L'avis de la Commission
Dans son avis, la Commission indiquait que le jury compétent avait établi les critères suivants pour évaluer si les candidats remplissaient l'exigence de "deux ans de travail pour une organisation internationale ou dans le domaine de la coopération bilatérale ou multilatérale":
- comme pour les organisations internationales, les candidats doivent avoir travaillé pour une organisation telle que l'ONU, l'OMS, l'UNICEF ou l'UE ou une organisation similaire pendant au moins deux ans;
- comme pour la coopération bilatérale ou multilatérale, les candidats doivent avoir travaillé à temps plein pendant au moins deux ans, par exemple dans l'unité de coopération d'un ministère national ou sur le terrain dans les pays en développement.
Selon la Commission, le plaignant ne répondait à aucun de ces critères, étant donné qu'il avait travaillé comme collaborateur politique le plus proche d'un ministre pendant quatre ans et que ce travail au niveau politique ne pouvait en aucun cas être considéré comme équivalent à deux années de travail à temps plein dans le domaine de la coopération bi- ou multilatérale.
Observations du plaignant Dans
ses observations, le plaignant a maintenu la plainte. Il a joint en annexe une lettre adressée à la Commission le 4 juin 1998, c'est-à-dire après le refus de la Commission, par un directeur du ministère, responsable du département de l'administration centrale et des relations internationales. Selon la lettre, le plaignant avait souvent été impliqué dans des questions de coopération bilatérale et multilatérale.

LA DÉCISION


1 Exclusion du concours
1.1 La Commission n'avait pas autorisé le plaignant à participer à un concours au motif qu'il ne possédait pas l'expérience professionnelle requise. Le plaignant a estimé que cette décision était erronée.
1.2 La question est donc de savoir si le jury a correctement apprécié l'expérience professionnelle du plaignant sur la base des termes de l'avis de concours. Les termes pertinents sont "deux ans de travail dans une organisation internationale ou dans le domaine de la coopération bilatérale ou multilatérale".

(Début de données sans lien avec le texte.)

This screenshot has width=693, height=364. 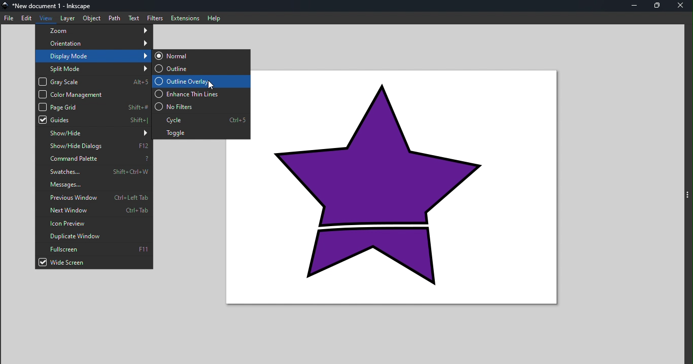 What do you see at coordinates (93, 159) in the screenshot?
I see `Command palette` at bounding box center [93, 159].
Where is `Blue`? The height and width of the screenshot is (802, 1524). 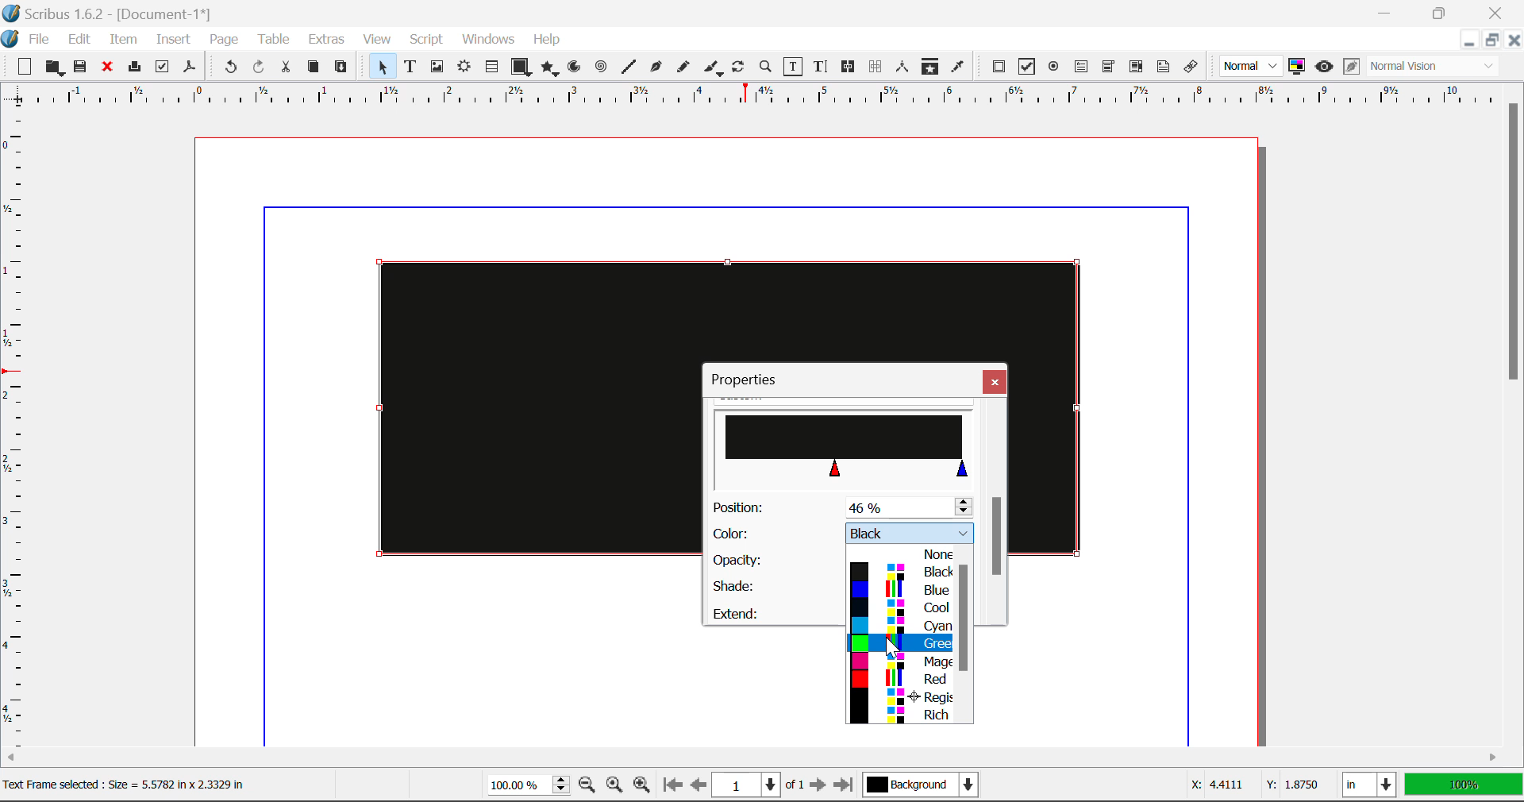 Blue is located at coordinates (905, 591).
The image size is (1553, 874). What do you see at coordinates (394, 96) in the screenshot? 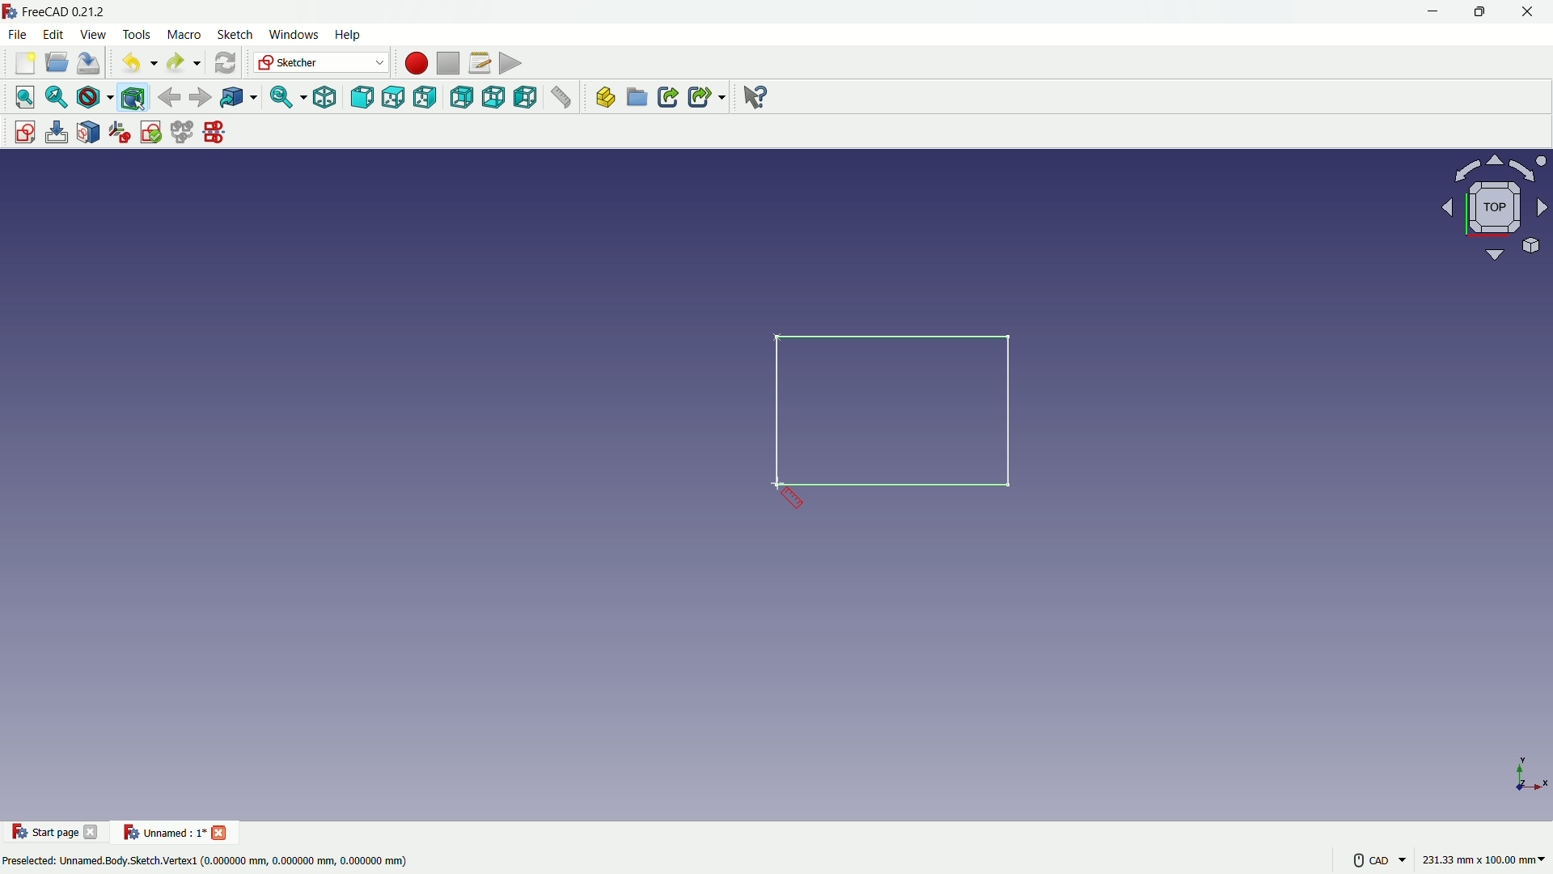
I see `top view` at bounding box center [394, 96].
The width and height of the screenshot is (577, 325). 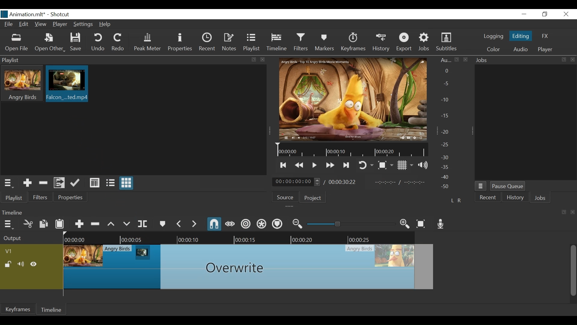 I want to click on Subtitles, so click(x=448, y=42).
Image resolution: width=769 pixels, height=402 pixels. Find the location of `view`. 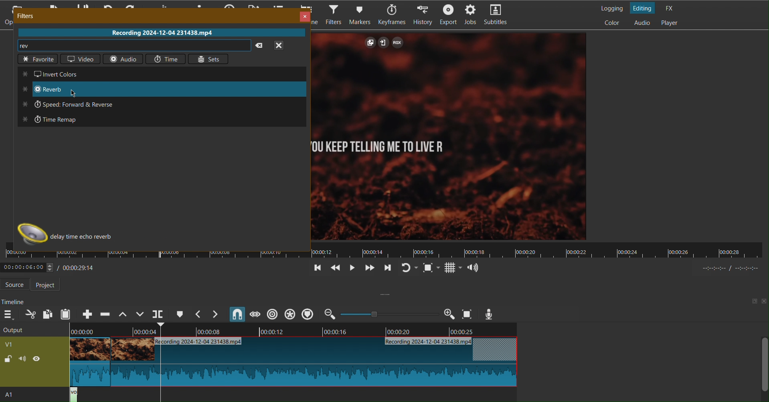

view is located at coordinates (40, 360).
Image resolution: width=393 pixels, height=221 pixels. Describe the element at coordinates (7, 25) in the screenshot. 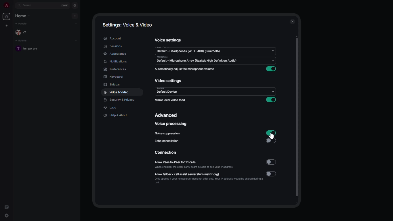

I see `create new space` at that location.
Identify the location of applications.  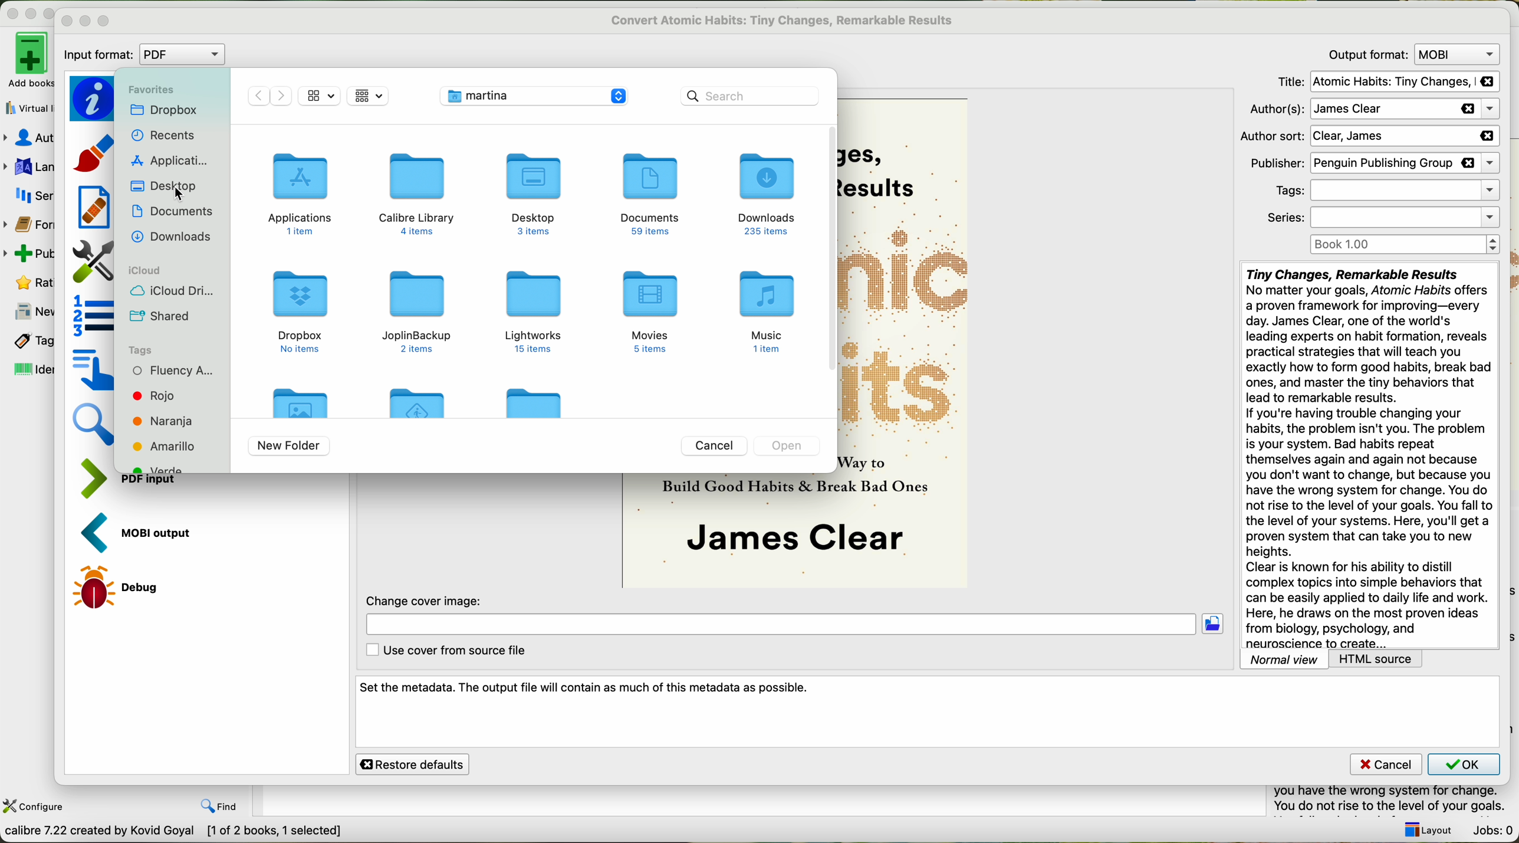
(173, 160).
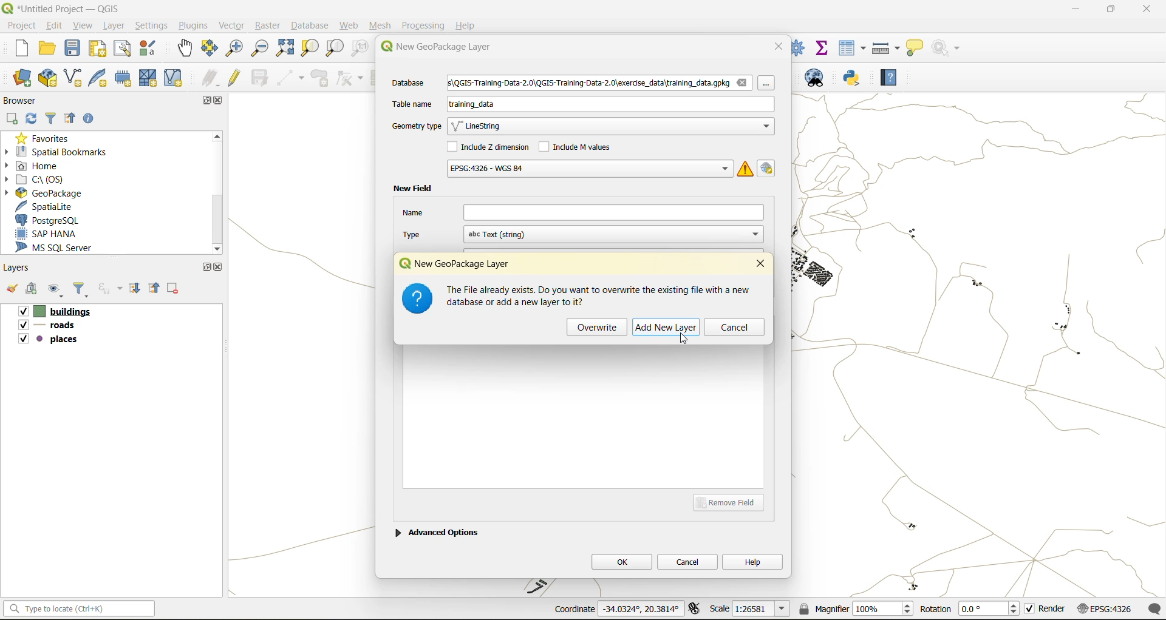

1.3 Pour déterminer si un travail au plus haut niveau d'un ministère national de la santé peut être considéré comme un travail dans le cadre d'une coopération bilatérale ou multilatérale, il convient tout d'abord de noter qu'à première vue, ce travail ne serait normalement pas qualifié de travail dans le cadre d'une coopération bilatérale ou multilatérale. Toutefois, il ne peut être exclu que le travail puisse effectivement impliquer un travail dans le cadre d’une coopération bilatérale et multilatérale et, par conséquent, rien ne semble faire obstacle à ce que le jury ait pu opter pour une interprétation plus large des termes, de sorte qu’il couvrait un travail tel que celui du plaignant. D’autre part, rien ne semble faire obstacle à ce que le jury en question ait retenu une interprétation plus restrictive des termes et, partant, que le travail en question ait dû être effectué à temps plein, par exemple dans une unité de coopération d’un ministère national; et dans ce cas, le plaignant ne serait pas admissible. En particulier, il convient de noter que cette interprétation plus restrictive ne va pas à l’encontre de la lecture de la communication et ne porte donc pas atteinte à la confiance légitime que les citoyens peuvent avoir. Ainsi, le jury n’a violé aucune règle ou principe liant le jury, en optant pour l’interprétation la plus restrictive.
2 Conclusion
Sur la base des enquêtes menées par le Médiateur européen sur cette plainte, il semble qu'il n'y ait pas eu de mauvaise administration de la part de la Commission européenne
Le président de la Commission européenne sera également informé de cette décision.
Monsieur
Jacob SÖDERMAN,
Qu’avez-vous pensé de cette traduction automatique? Donnez-nous votre avis!